Courtesy of Smart Data Collective
Despite investing millions upon millions of dollars in
information technology systems, analytical modeling and PhD talent
sourced from the best universities, global banks still have
difficulty understanding their own business operations and
investment risks, much less complex financial markets. Can "Big
Data" technologies such as MapReduce/Hadoop, or even more mature
technologies like BI/Data Warehousing help banks make better sense
of their own complex internal systems and processes, much less
tangled and interdependent global financial markets?

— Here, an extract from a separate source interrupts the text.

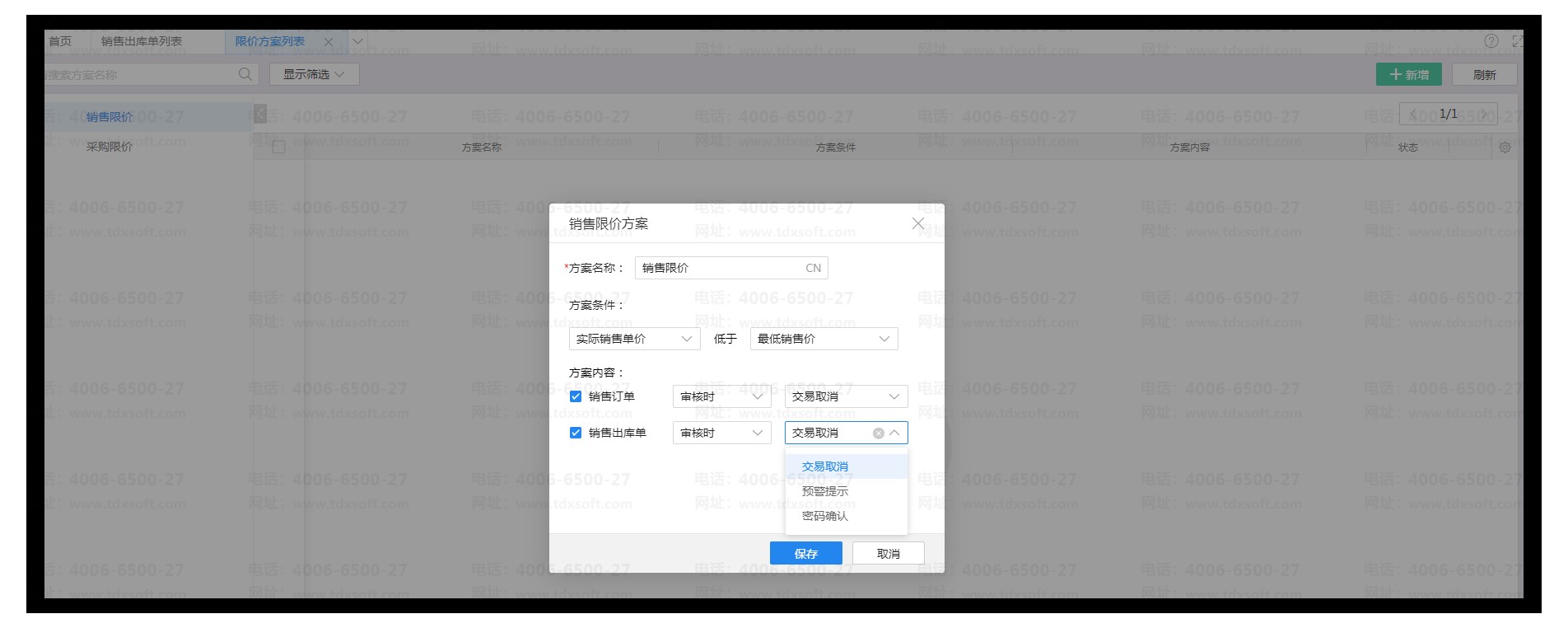Open the 实际销售单价 condition dropdown

click(634, 339)
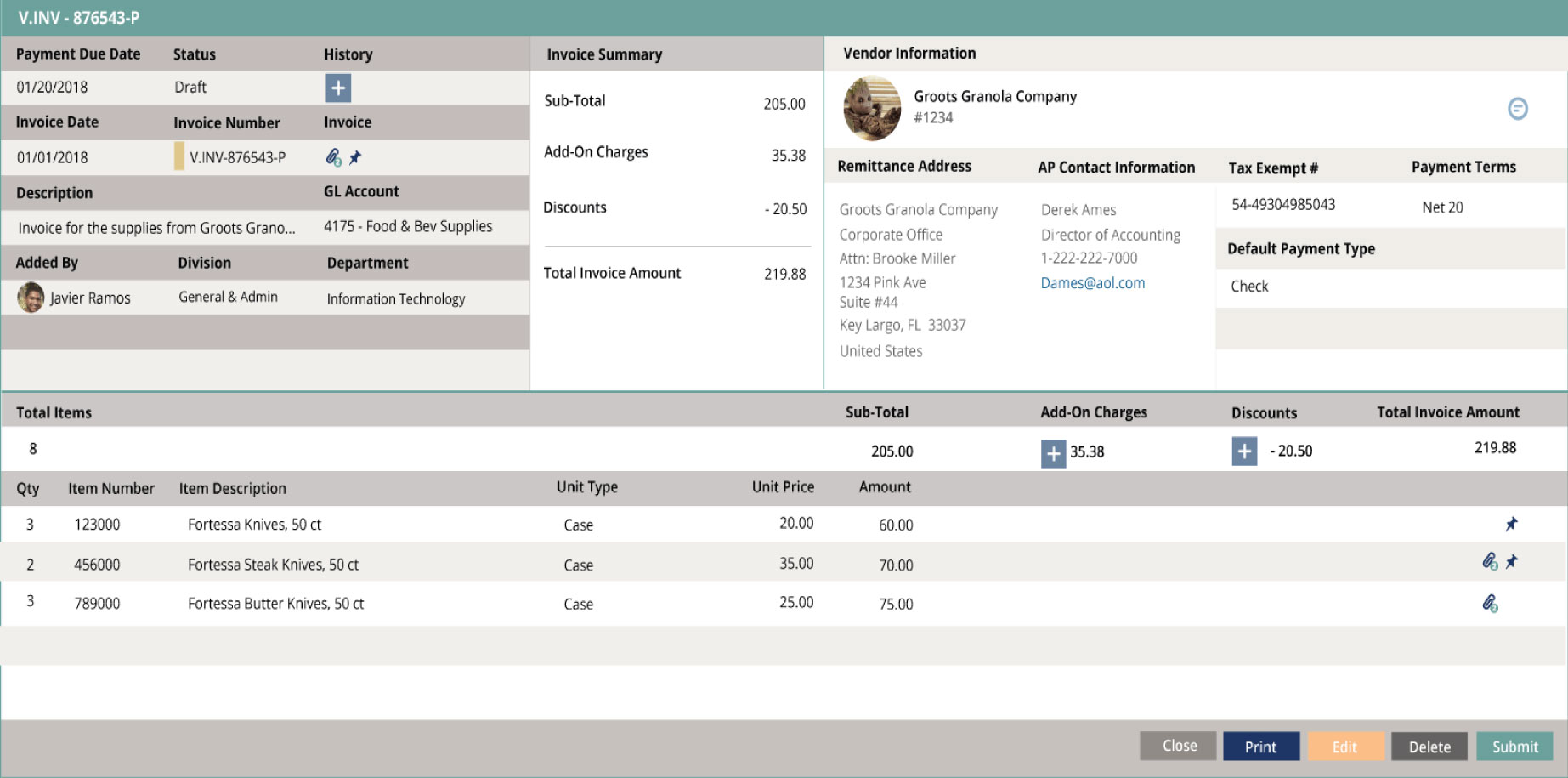Click the Print button

1260,747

British physicist and cosmologist, Stephen Hawking, in 2000
said; "I think the next century will be the century of complexity."
He wasn't kidding.
While Hawking was surely speaking of science and technology,
it's of little doubt he'd also look at global financial markets and
financial players (hedge funds, banks, institutional and individual
investors and more) as a very complex
system.
With hundreds of millions of hidden connections and
interdependencies, hundreds of thousands of various
hard-to-understand financial products, and millions if not billions
of "actors" each with their own agenda, global financial markets
are the perfect example of extreme complexity. In fact, the
global financial system is so complex that even attempts to analytically
model and predict markets may have worked
for a point in time, but ultimately
failed to help companies manage their investment
risks.
Some argue that
complexity in markets might be deciphered through better reporting
and transparency. If every financial firm were required to
provide deeper transparency into their positions, transactions, and
contracts, then might it be possible for regulators to more
thoroughly police markets?
Financial Times writer Gillian Tett has been
reading the published work of Professor Henry Hu at University of
Texas. In Tett's article; "
How 'too big to fail' banks have become 'too complex to
exist'(registration required)" she says that Professor
Hu argues technological advances and financial innovation (i.e.
derivatives) have made financial instruments and flows too
difficult to map. Moreover, Hu believes financial intermediaries
themselves are so complex that they'll continually have difficulty
making sense of shifting markets.
Is a "too big to
fail" situation exacerbated by a "
too complex to exist" problem? And can technological advances
such as further adoption of MapReduce or Hadoop platforms be
considered a potential savior? Hu seems to believe that
supercomputers and more raw economic data might be one way to
better understand complex financial markets.
However, even if massive data sets can be better searched,
counted, aggregated and reported with MapReduce/Hadoop platforms,
superior cognitive skills are necessary to make sense of outputs
and then make recommendations and/or take actions based on
findings. This kind of talent is in short supply.
It's even highly likely the scope of complexity in financial
markets is beyond today's technology to compute, sort and analyze.
And if that supposition is true, should next steps be to take
measures to moderate if not minimize additional complexity?
Questions:
- Are "Big Data" analytics the savior to mapping complex and
global financial flows?
- Is the global financial system-with its billions of
relationships and interdependencies-past the point of understanding
and prediction with mathematics and today's compute power?